··· Teks yang Diberikan ···
Nusantarakini.com, Jakarta –
Peristiwa akbar aksi bela Islam 212 belum berlalu sebulan, namun lama-lama terasa makin sepi. Semoga saja tidak dilupakan seiring berjalannya waktu dan orang kembali sibuk menghadapi masalahnya masing-masing.
Orang Indonesia itu terkenal mudah lupanya. Setahun kelak, belum tentu orang akan mengenang dengan baik spirit dan akhlak 212. Sekarang saja mungkin orang sudah mulai lupa. Yang ada cuma ramai-ramai mau bikin tandingan indomaret dan alfamart. Padahal spirit 212 bukan itu.
Spirit 212 adalah hentakan keimanan yang meluap membabat semua penghalang yang dibuat-buat oleh manusia demi untuk mengunjukkan perasaan kecintaan terhadap Islam. Spirit 212 itu ya Jihad sendiri-sendiri maupun bersama-sama. Jihad menegakkan harga diri umat. Jihad menegakkan amar makruf nahi munkar.
Sekarang kemanakah spirit jihad itu di tengah silih bergantinya isu yang menampar-nampar hari demi hari kaum muslimin Indonesia?
Adnin Armas seorang kolumnis menyarankan, umat tidak boleh saling tunggu. Tidak boleh menunggu aba-aba dari GNPF. Masing-masing dituntut kreatif untuk mengembangkan spirit dan akhlak 212.
Akhlak 212 itu nyatanya telah terwujud dengan baik menjelang dan saat aksi 212. Saling tolong menolong, saling melindungi dan saling menasehati nyata hadir dalam banjir makanan dan personel yang diberikan oleh umat pada aksi 212.
Hendaknya spirit dan akhlak yang luhur itu dapat dirawat dan diwariskan. Tidak hanya manifest pada saat haru-biru aksi 212 yang lalu itu.
Untuk hal itu, penting ditekankan untuk mendidik umat soal iman dan jihad. Dua hal ini merupakan api sebenarnya dari ajaran Islam.
Mendirikan alternatif minimarket tentu suatu inisiatif yang harus dihargai. Tapi jelas hal itu bukanlah solusi total atas masalah yang mendera umat hari ini.
···
* _Tugas Latihan_:
[1] Kutip dengan tepat bagian teks tentang aksi 212 dari "Adnin Armas seorang" sampai "pada aksi 212.".
[2] Menurut teks tentang aksi 212, apa dua hal yang merupakan api sebenarnya dari ajaran Islam?
··· Baris Data ···
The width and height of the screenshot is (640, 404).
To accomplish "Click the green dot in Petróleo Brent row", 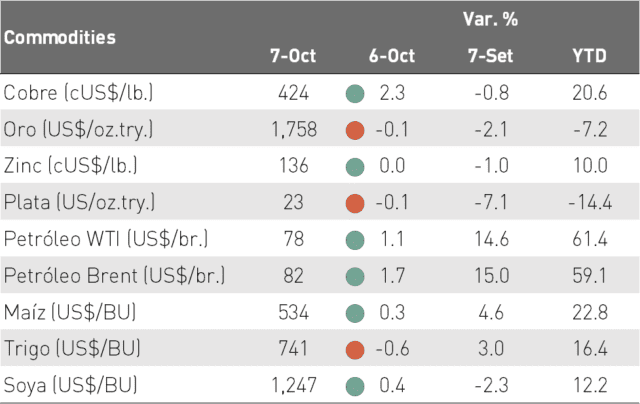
···
* _Jawaban Tiap Tugas_:
[1]
Adnin Armas seorang kolumnis menyarankan, umat tidak boleh saling tunggu. Tidak boleh menunggu aba-aba dari GNPF. Masing-masing dituntut kreatif untuk mengembangkan spirit dan akhlak 212.
Akhlak 212 itu nyatanya telah terwujud dengan baik menjelang dan saat aksi 212. Saling tolong menolong, saling melindungi dan saling menasehati nyata hadir dalam banjir makanan dan personel yang diberikan oleh umat pada aksi 212.

[2] Iman dan jihad.